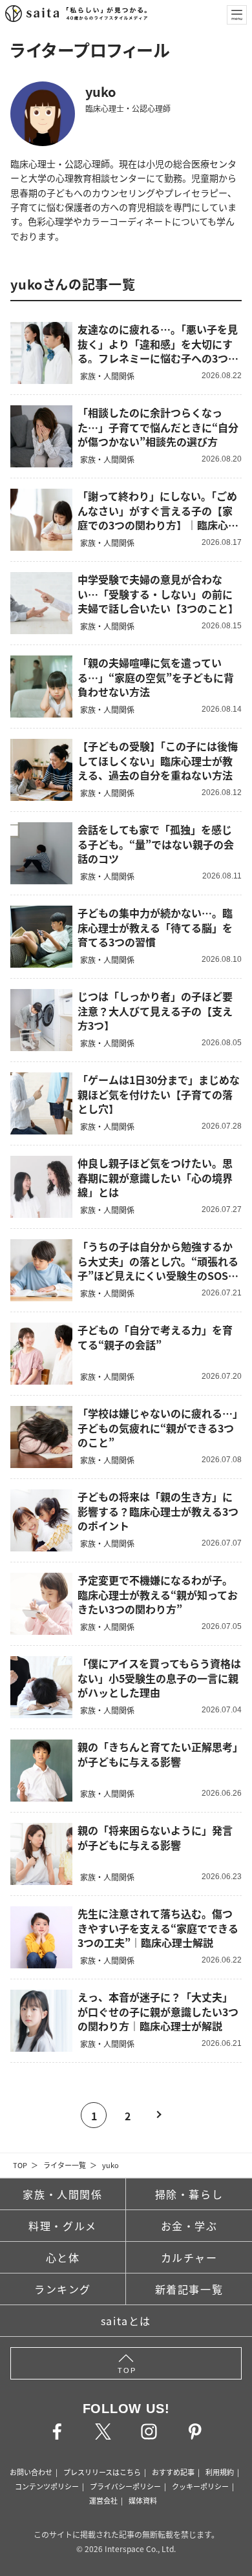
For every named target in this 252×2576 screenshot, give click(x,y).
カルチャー (189, 2257)
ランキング (62, 2289)
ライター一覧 (64, 2165)
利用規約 (219, 2472)
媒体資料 (143, 2500)
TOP (20, 2165)
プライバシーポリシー (125, 2486)
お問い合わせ (31, 2472)
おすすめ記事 (173, 2472)
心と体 (63, 2257)
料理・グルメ (62, 2225)
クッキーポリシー (200, 2486)
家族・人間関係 (62, 2194)
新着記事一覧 (189, 2289)
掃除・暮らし (189, 2194)
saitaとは (126, 2320)
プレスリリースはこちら (102, 2472)
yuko (110, 2165)
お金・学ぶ (189, 2225)
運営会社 (103, 2500)
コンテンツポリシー (47, 2486)
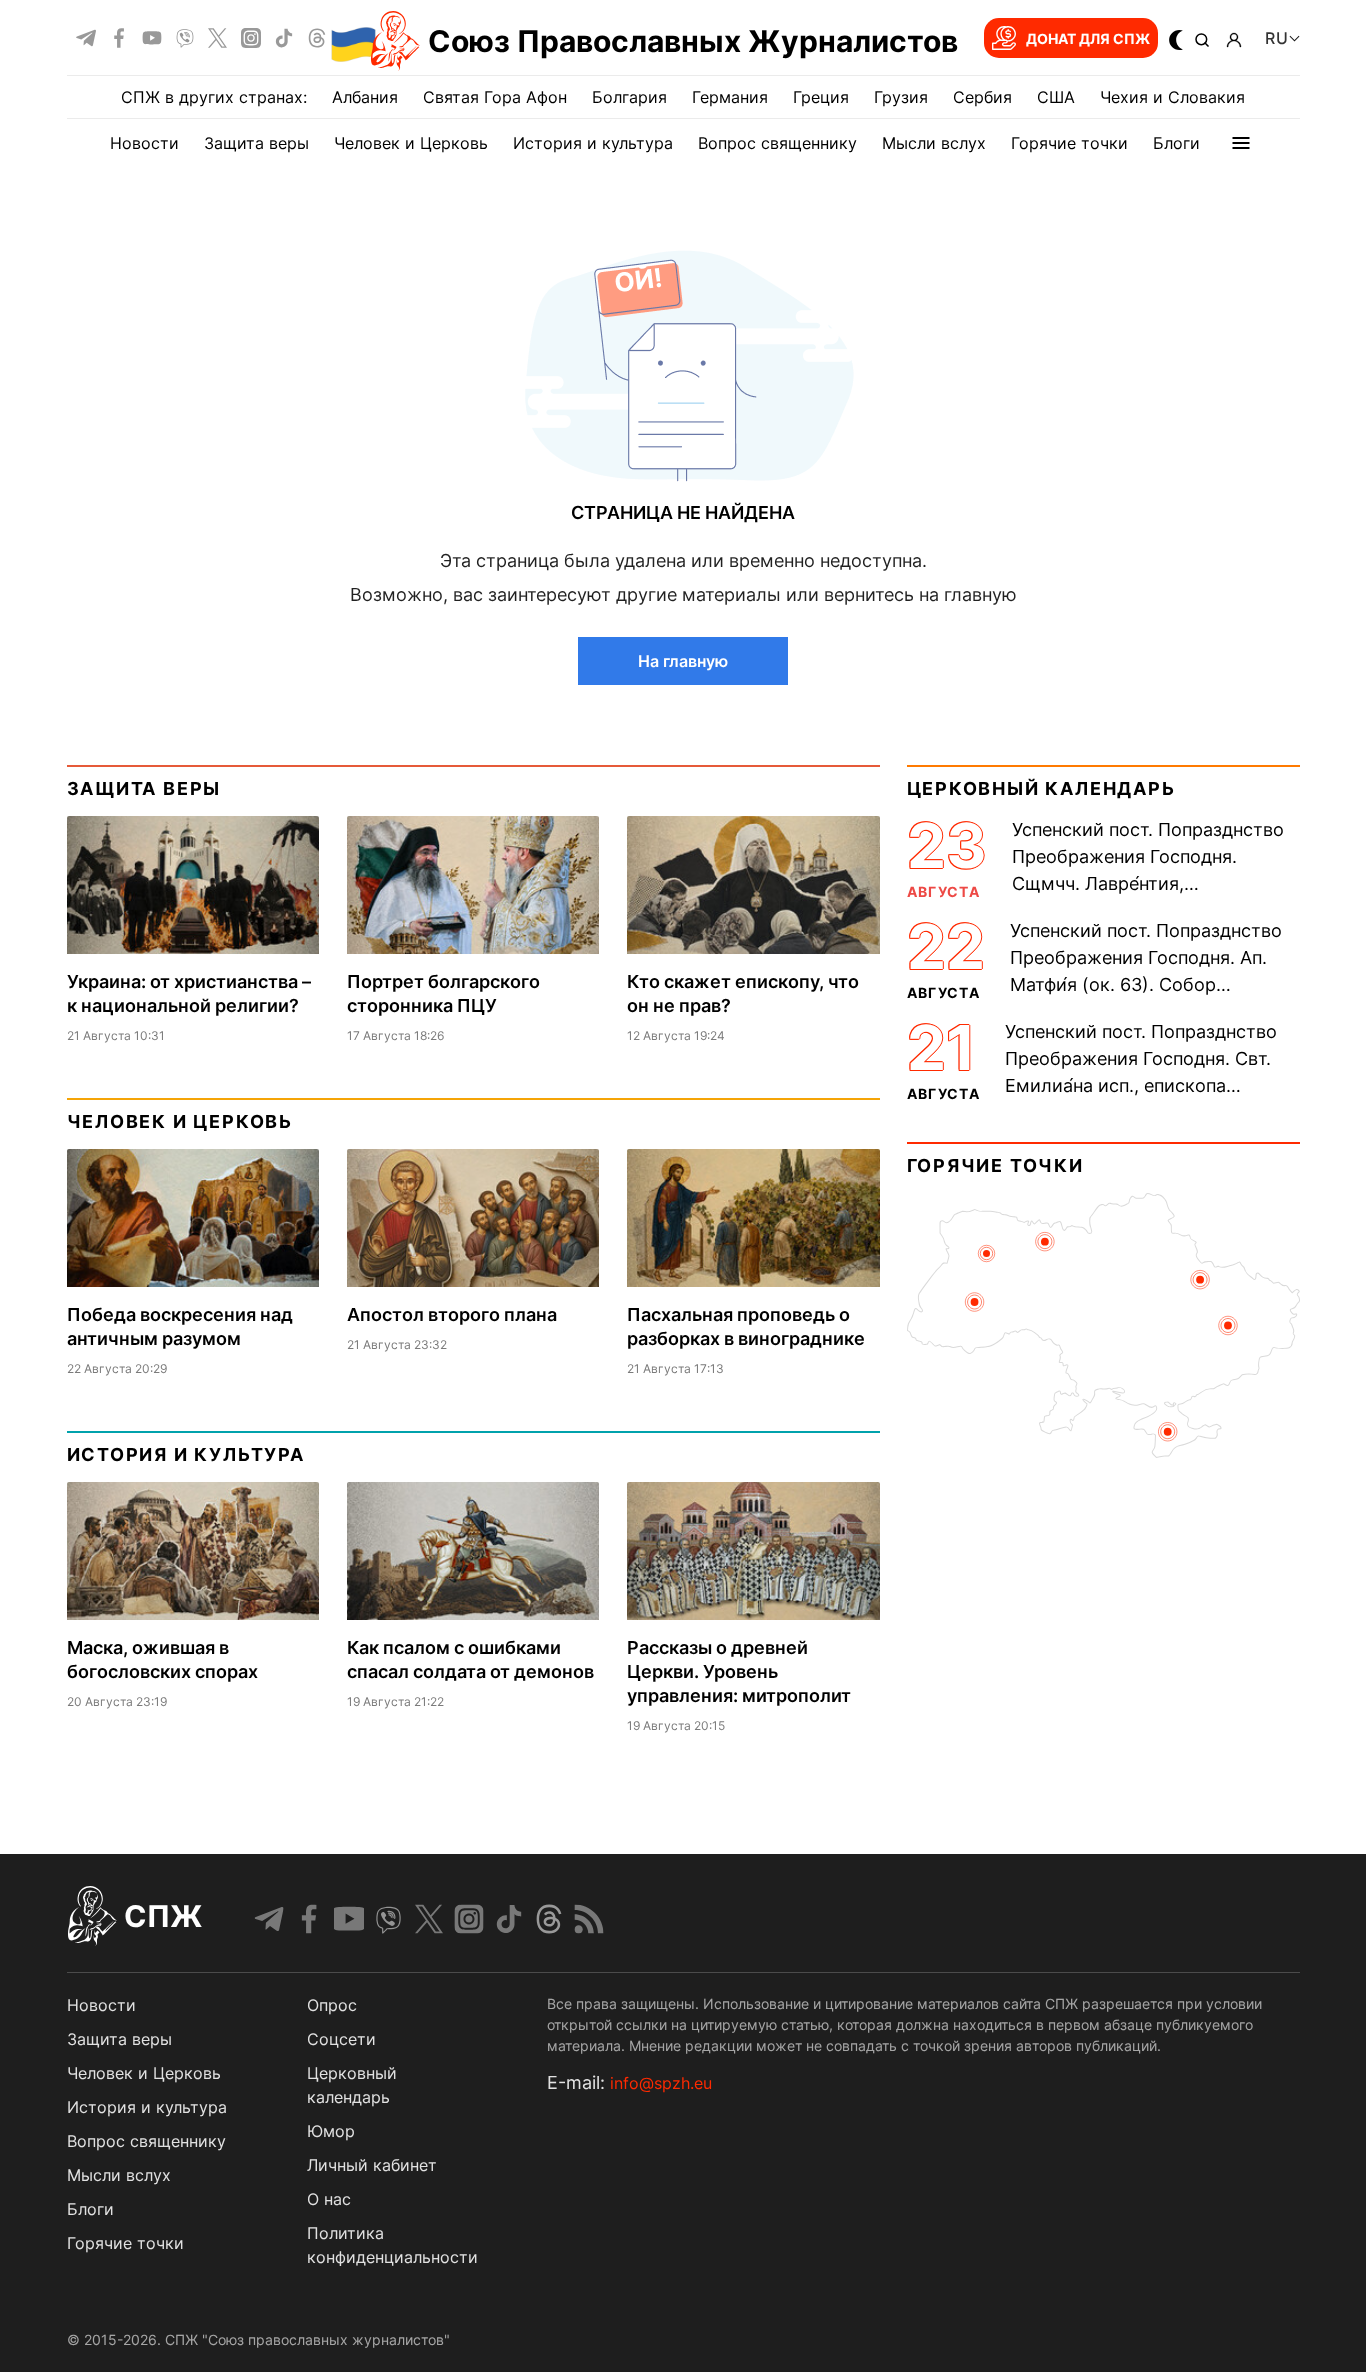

---

Work order: Only the text of the listing above should be copied, exactly and with pictures left out.

Solution:
For every named target in this 252×2576 screenshot, give click(x,y).
カルチャー (189, 2257)
ランキング (62, 2289)
ライター一覧 (64, 2165)
利用規約 (219, 2472)
媒体資料 (143, 2500)
TOP (20, 2165)
プライバシーポリシー (125, 2486)
お問い合わせ (31, 2472)
おすすめ記事 (173, 2472)
心と体 (63, 2257)
料理・グルメ (62, 2225)
クッキーポリシー (200, 2486)
家族・人間関係 (62, 2194)
新着記事一覧 (189, 2289)
掃除・暮らし (189, 2194)
saitaとは (126, 2320)
プレスリリースはこちら (102, 2472)
yuko (110, 2165)
お金・学ぶ (189, 2225)
運営会社 (103, 2500)
コンテンツポリシー (47, 2486)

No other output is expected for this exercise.